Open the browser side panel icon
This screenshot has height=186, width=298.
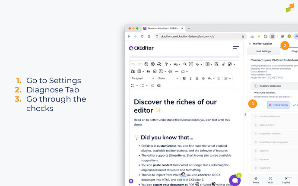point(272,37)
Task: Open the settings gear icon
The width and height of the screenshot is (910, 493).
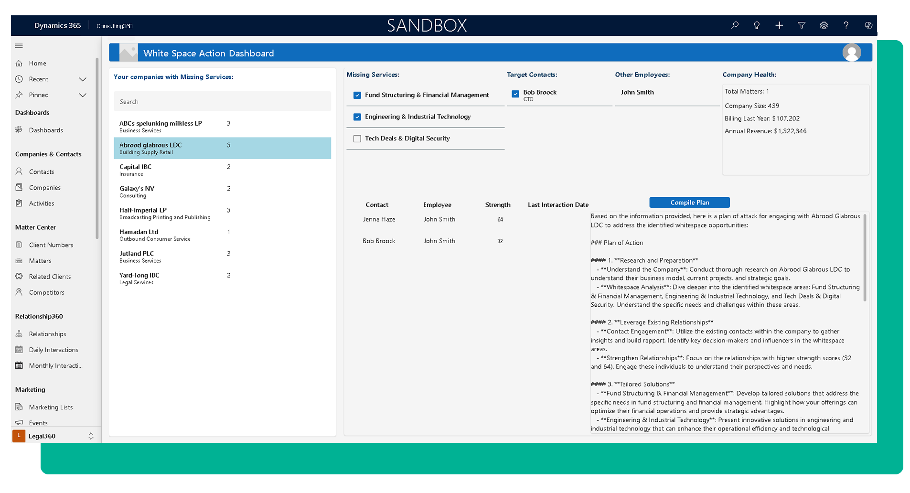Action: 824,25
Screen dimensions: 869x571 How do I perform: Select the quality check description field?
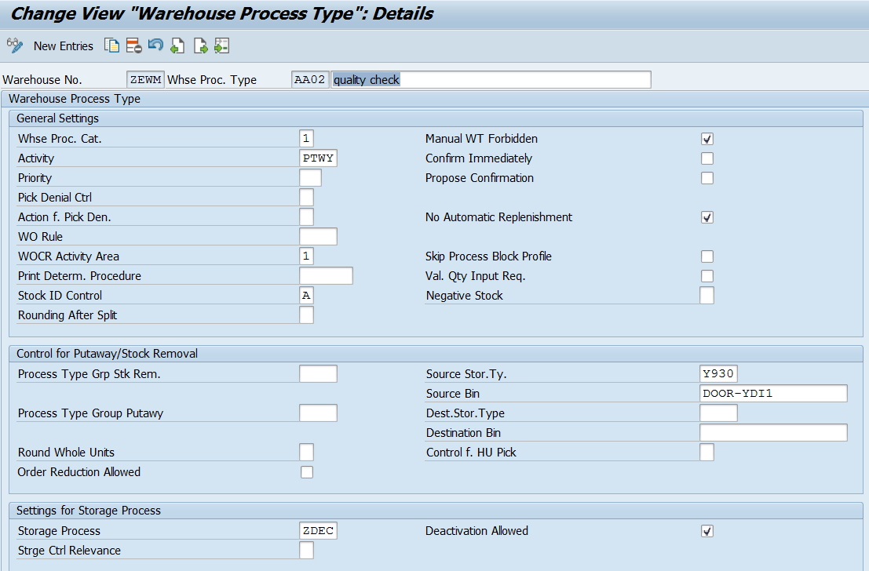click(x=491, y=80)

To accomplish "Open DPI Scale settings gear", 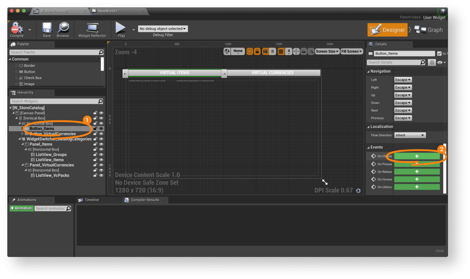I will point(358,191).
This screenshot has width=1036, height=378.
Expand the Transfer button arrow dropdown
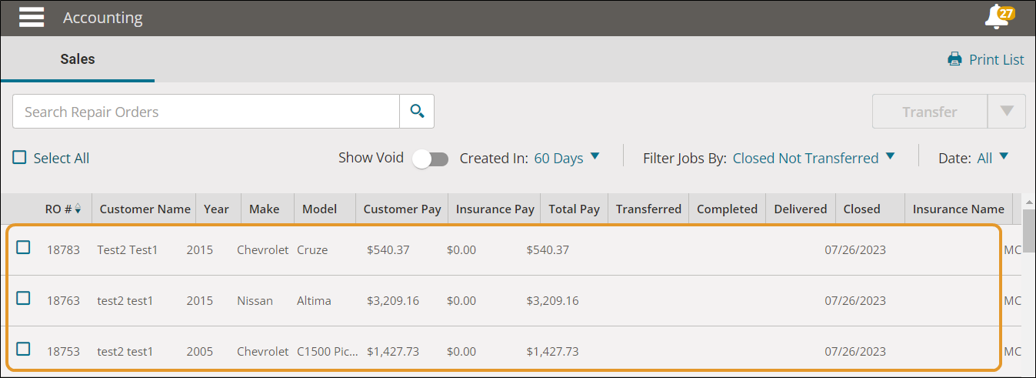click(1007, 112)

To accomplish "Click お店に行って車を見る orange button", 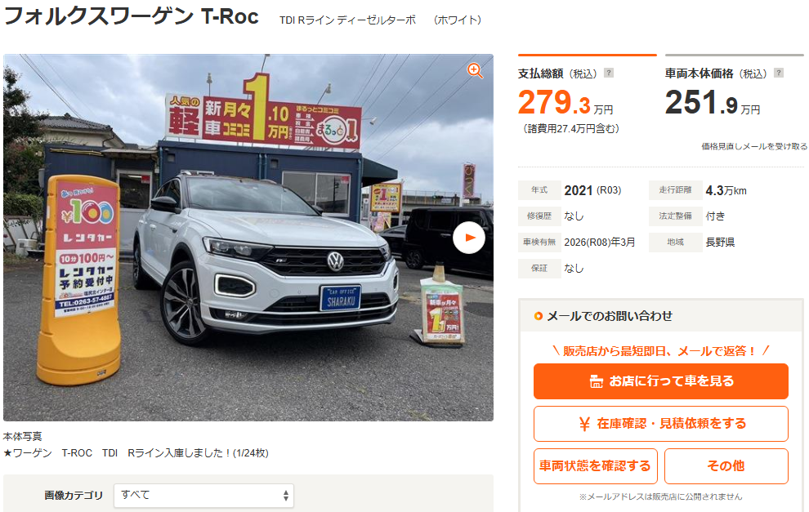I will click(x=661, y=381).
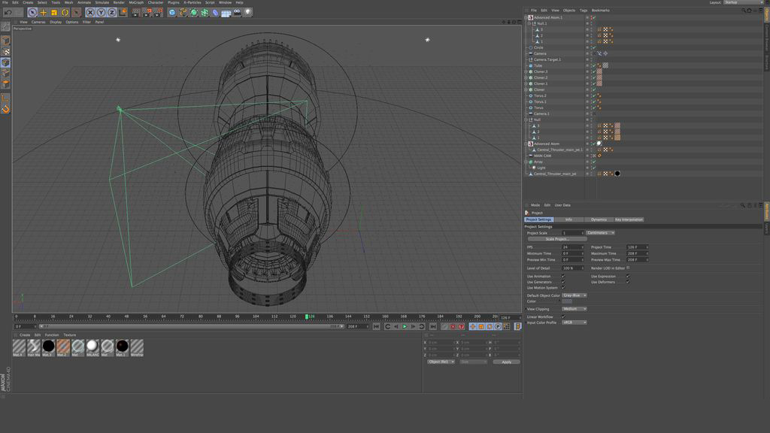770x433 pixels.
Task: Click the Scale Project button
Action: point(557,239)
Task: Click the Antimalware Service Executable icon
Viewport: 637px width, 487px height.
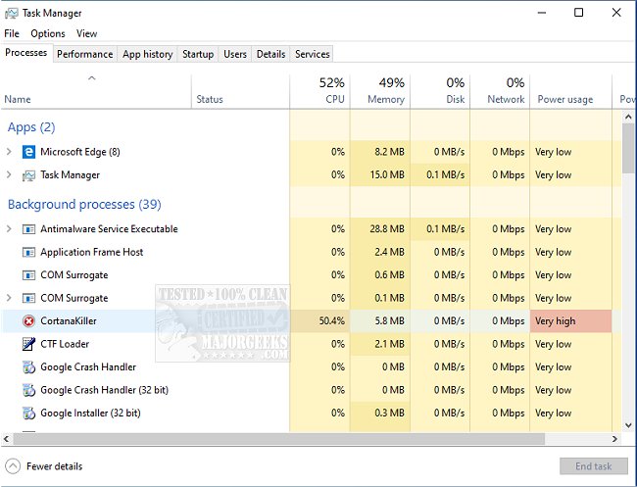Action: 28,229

---*---

* **THE TASK**: Where a line in the entries holds "icon", copy that line.

* **TASK RESPONSE**:
Open the browser side panel icon
Task: Open the settings gear icon
Task: Click the Antimalware Service Executable icon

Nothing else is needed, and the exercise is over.